Вот, сказал, не договорив, и замолк. И глаза так лукаво блеснули.
– Куда пригласить? – Тяжкий груз на ногах вдруг обрёл вес ваты, а страх сменил курс на интерес.
– Вот. Самое главное. Ночью, после полуночи, за пустырём, на котором нынче разместились циркачи, приходи. Там я буду ждать тебя и ещё двоих у своего костра. Я буду рассказывать сказки.
– Что за муть? – вырвалось из Глеба.
Всё произнесенное звучало как-то слишком интимно что ли, как-то неправильно. Да и кто ж назначает встречи ночью?
Но Януса эта реакция не обескуражила. Он, явно утратив интерес к музыканту и его музыке, уже разворачивался, собираясь уходить.
– Тебе решать: прятаться всю жизнь по чердакам и рощам, или узнать нечто большее, что, скорее всего, изменит тебя безвозвратно. Только этой ночью. Завтра меня уже будут слушать в другом месте.
Глебу давно хотелось сделать нечто дерзкое, наперекор родительнице, но не открыто, ведь он больше всего на свете любил маму.
Он уже решил ответить отказом, но незнакомец исчез, и бросать отказ оказалось некому.
Что он там говорил? Какие-то сказки? А что это вообще такое? Да и зачем ему знать?
Желание играть совсем пропало, хотя в запасе ещё оставался час. Глеб поплелся домой.
– Не пойду. Чушь какая-то. Мало ли сумасшедших околачивается. Выдумал тоже, в полночь!
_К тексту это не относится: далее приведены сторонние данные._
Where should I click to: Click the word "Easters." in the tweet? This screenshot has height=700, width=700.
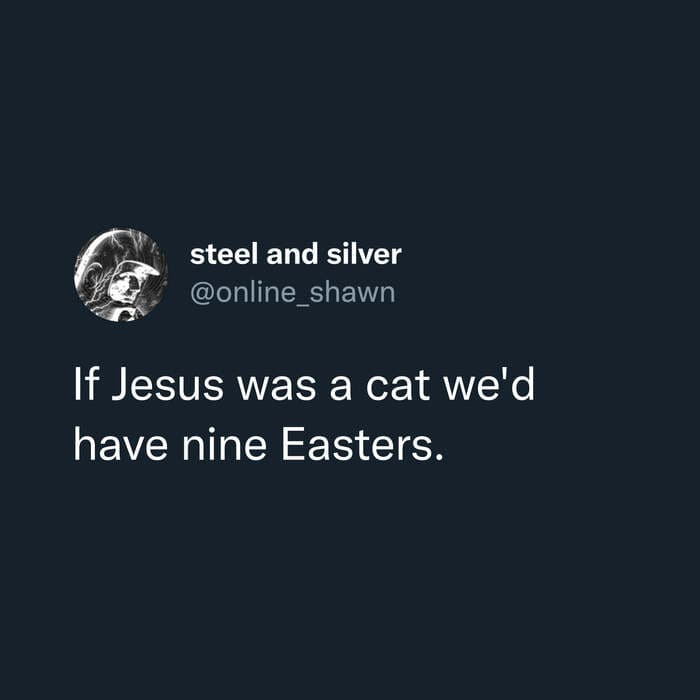(x=362, y=445)
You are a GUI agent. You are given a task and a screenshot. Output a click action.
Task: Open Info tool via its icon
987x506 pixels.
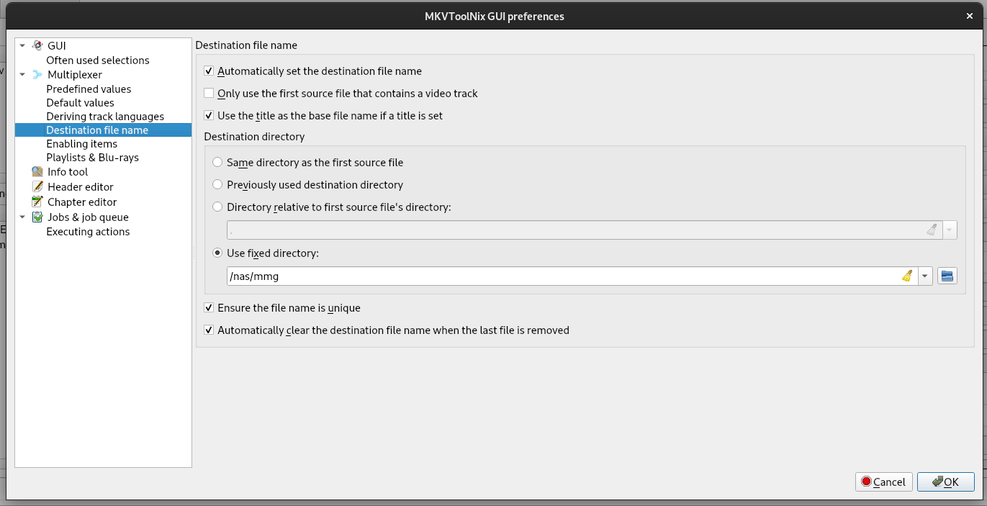pos(37,172)
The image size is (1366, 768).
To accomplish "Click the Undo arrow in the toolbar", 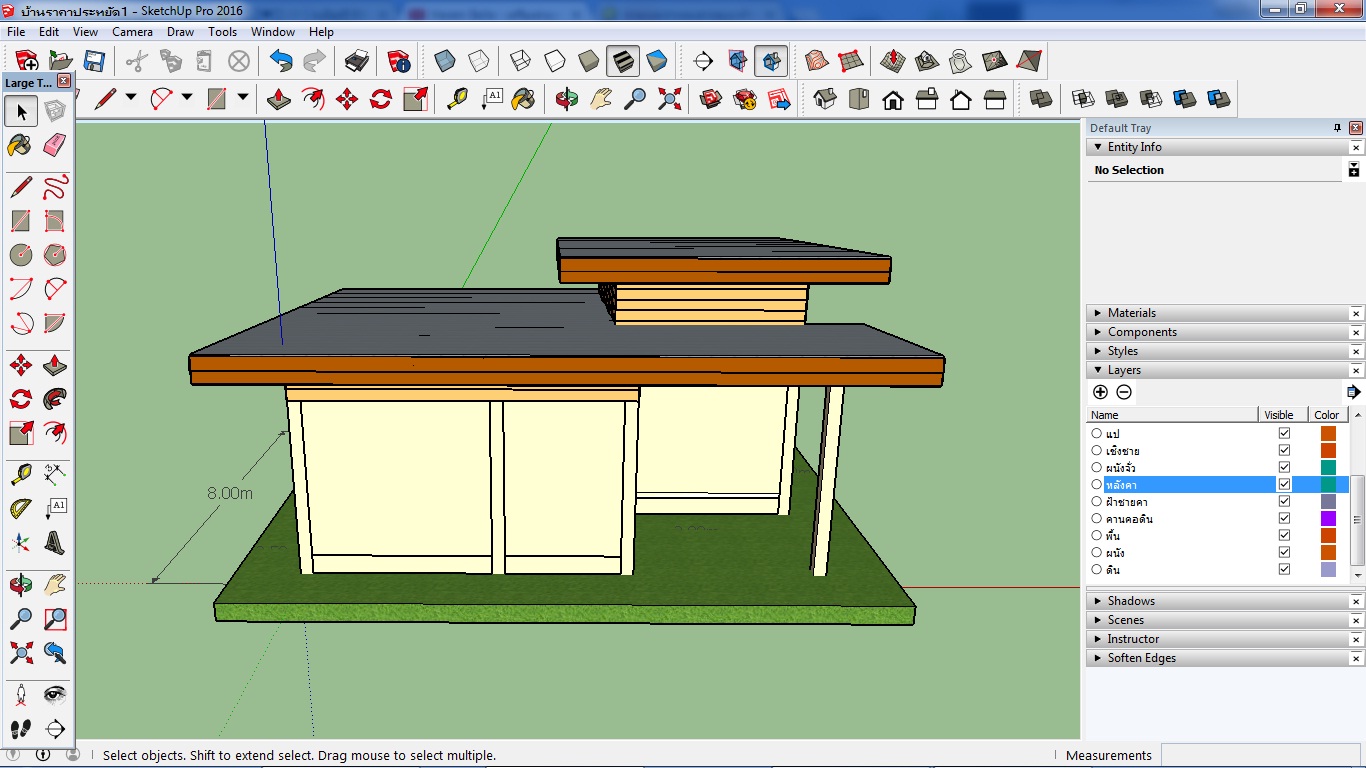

Он брёл и возмущённо шептал себе под нос, твёрдо уверовав в то, что никуда, конечно, не пойдет.
Но Янус, шагавший бодрым шагом уже в другую часть Гранамы, держался иного мнения.
«Одни сказки читают,
а другие в них живут».
М.Фрай
Леди-пацанка
– На каждого человека отыщется интерес, – любила говаривать в минуты блаженного забытья почтенная Маргарита Георгиевна.
И ведь верно, малютка Марика, четырехлетняя внучка, отыскала его, интерес этот. Среди игрушек, книг и конструкторов, в лабиринте из кубиков и мячей, в шалаше из бабушкиной шали и за железнодорожным переездом миниатюрного заводного состава.
Старая, мятая коробка цветных карандашей. О ней давно забыли; кажется, ею пользовался мамин младший брат, но когда то было. И вот её, выцветшую картонку с карандашами-обломышами, извлекла детская ручонка. Рике не давали карандашей, считая её ещё достаточно маленькой для «опасной затеи»: не дай Творец, она удумает изобразить нечто грандиозное на стене, а может, и не на одной. Пусть себе лучше тешит куклу или собирает мозаику, только б подальше от марателей обоев.
– Что это, мама? – прозвучал невинный детский голосок.